Items listed in a dataset:
◇ ◇ ◇ ◇ ◇ ◇ ◇

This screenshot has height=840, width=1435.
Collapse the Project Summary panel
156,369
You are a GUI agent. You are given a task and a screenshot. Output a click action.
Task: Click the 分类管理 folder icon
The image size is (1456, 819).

◇ ◇ ◇ ◇ ◇ ◇ ◇

• [WHAT YOU ARE ASKED TO DO] Please filter the entries for the word "screenshot" and copy the lines that have it.

• [RESULT BELOW]
This screenshot has height=840, width=1435.
You are a GUI agent. You are given a task and a screenshot. Output a click action.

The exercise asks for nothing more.